— ACTIVITY —
Locate "You are a computer-use" in the records below, then copy its line and every following line exactly, without the pictures.

— Saved data entries —
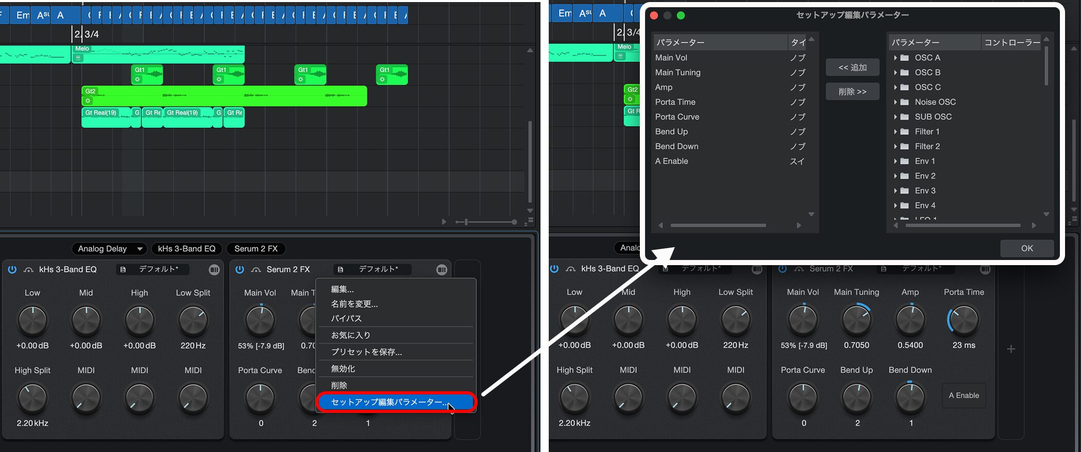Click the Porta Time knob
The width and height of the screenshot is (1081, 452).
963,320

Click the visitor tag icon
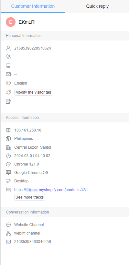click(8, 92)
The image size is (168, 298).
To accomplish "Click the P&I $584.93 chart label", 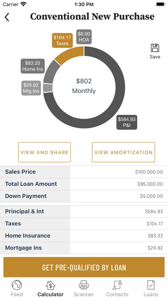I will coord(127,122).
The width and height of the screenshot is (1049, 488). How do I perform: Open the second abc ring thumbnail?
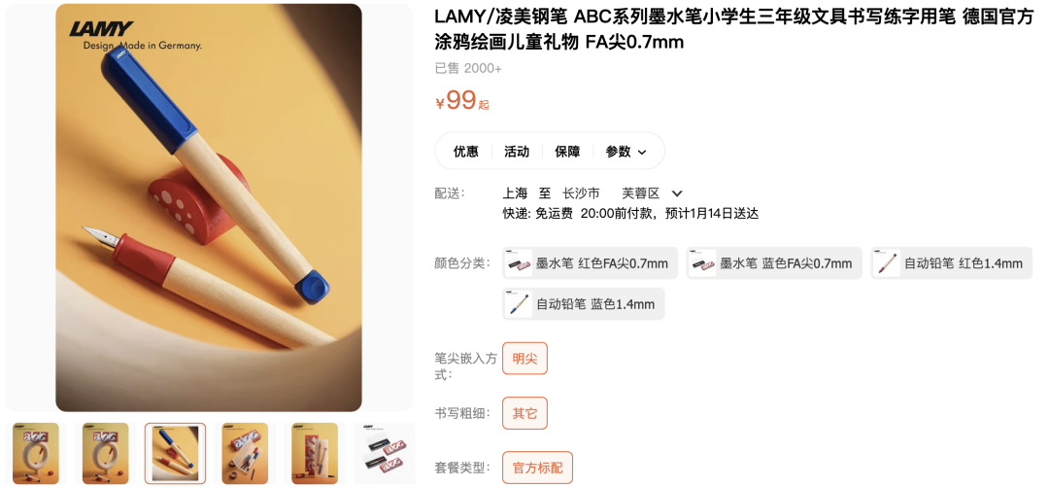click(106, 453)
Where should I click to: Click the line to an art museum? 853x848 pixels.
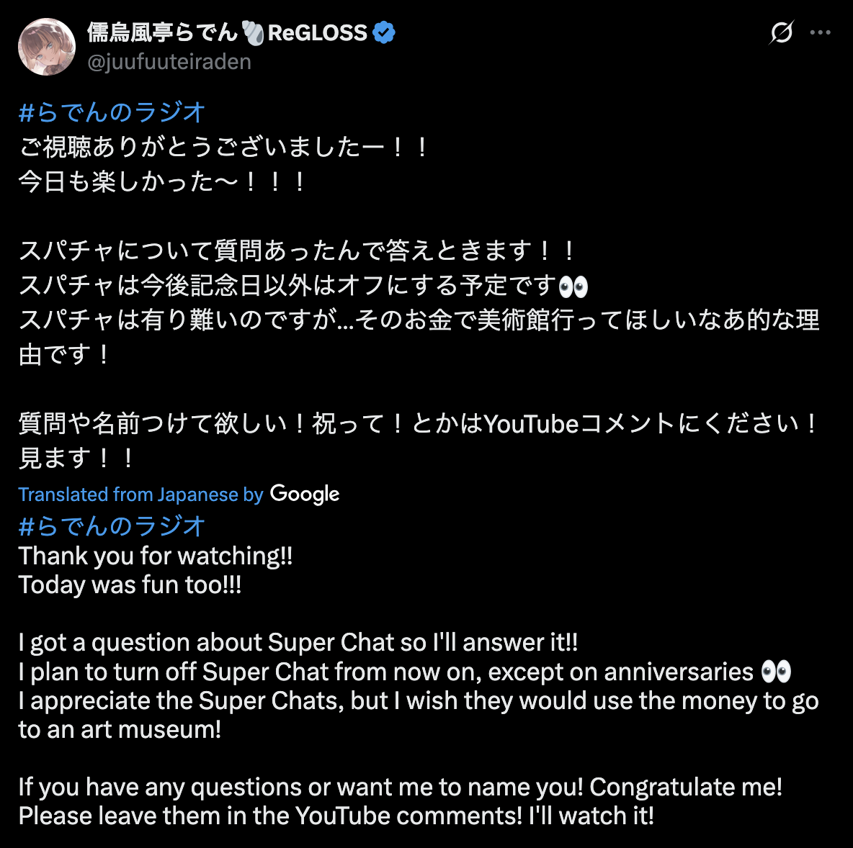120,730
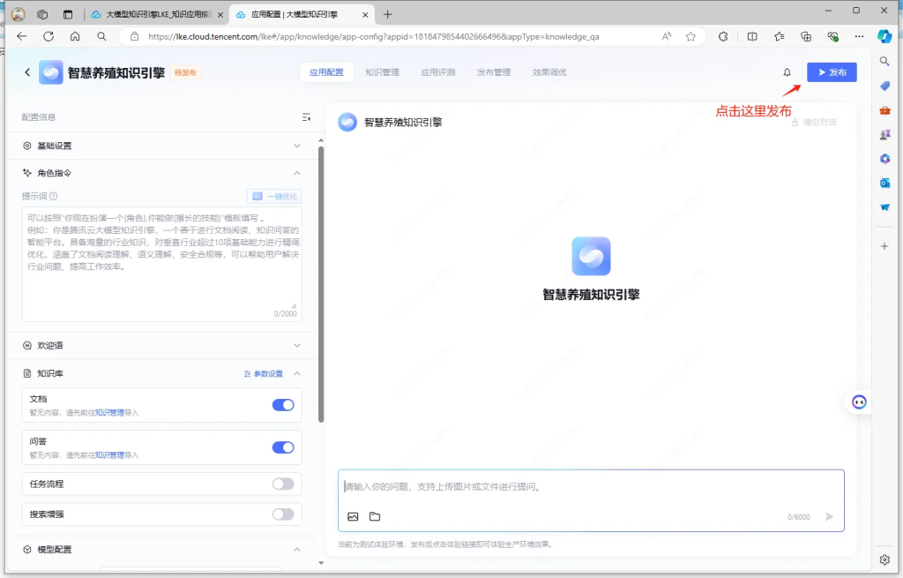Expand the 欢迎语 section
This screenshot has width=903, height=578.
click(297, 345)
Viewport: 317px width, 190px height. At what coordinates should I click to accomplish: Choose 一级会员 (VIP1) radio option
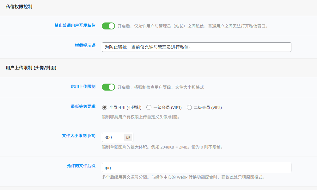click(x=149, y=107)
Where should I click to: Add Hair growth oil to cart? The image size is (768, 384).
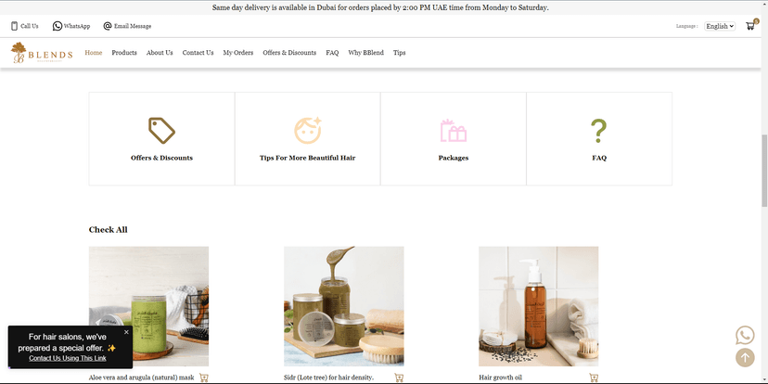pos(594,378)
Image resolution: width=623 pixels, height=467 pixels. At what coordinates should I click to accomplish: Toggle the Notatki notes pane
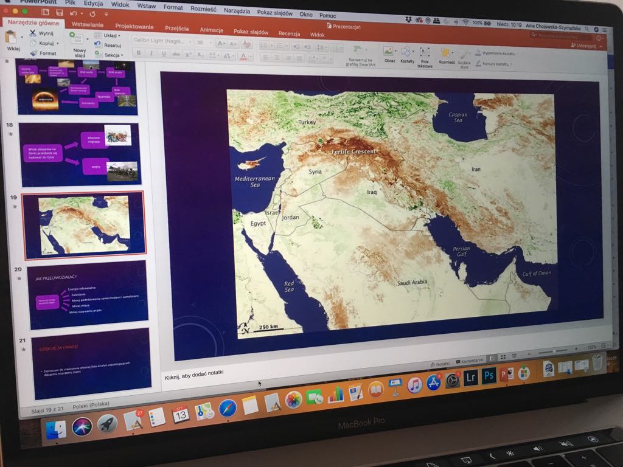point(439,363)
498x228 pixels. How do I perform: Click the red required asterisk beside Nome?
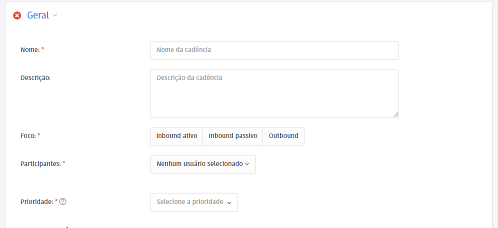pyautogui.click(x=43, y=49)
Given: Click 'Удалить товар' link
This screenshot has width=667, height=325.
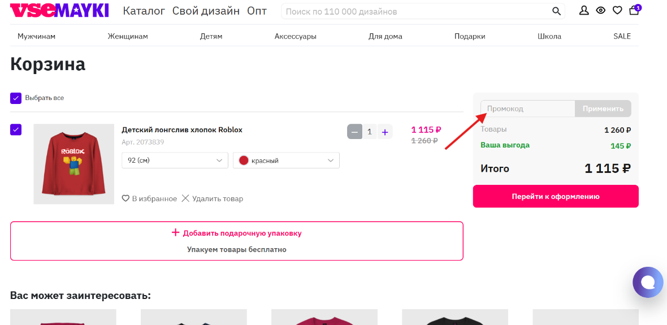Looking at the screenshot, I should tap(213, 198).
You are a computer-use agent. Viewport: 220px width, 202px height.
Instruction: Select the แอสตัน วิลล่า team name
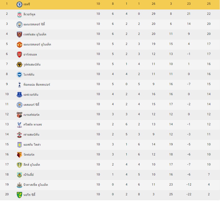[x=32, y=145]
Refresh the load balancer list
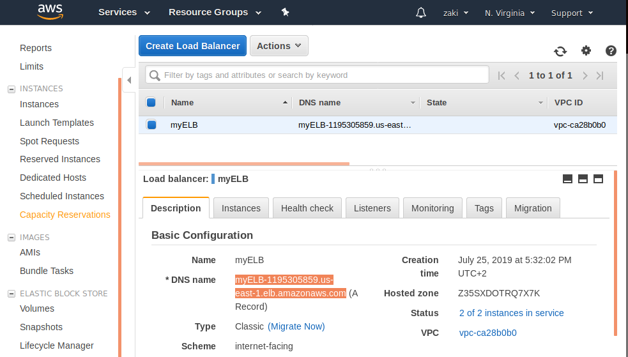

— ANSWER BELOW —
You are a computer-use agent. Viewport: 220px width, 202px height.
Instruction: Select the แอสตัน วิลล่า team name
[x=32, y=145]
Refresh the load balancer list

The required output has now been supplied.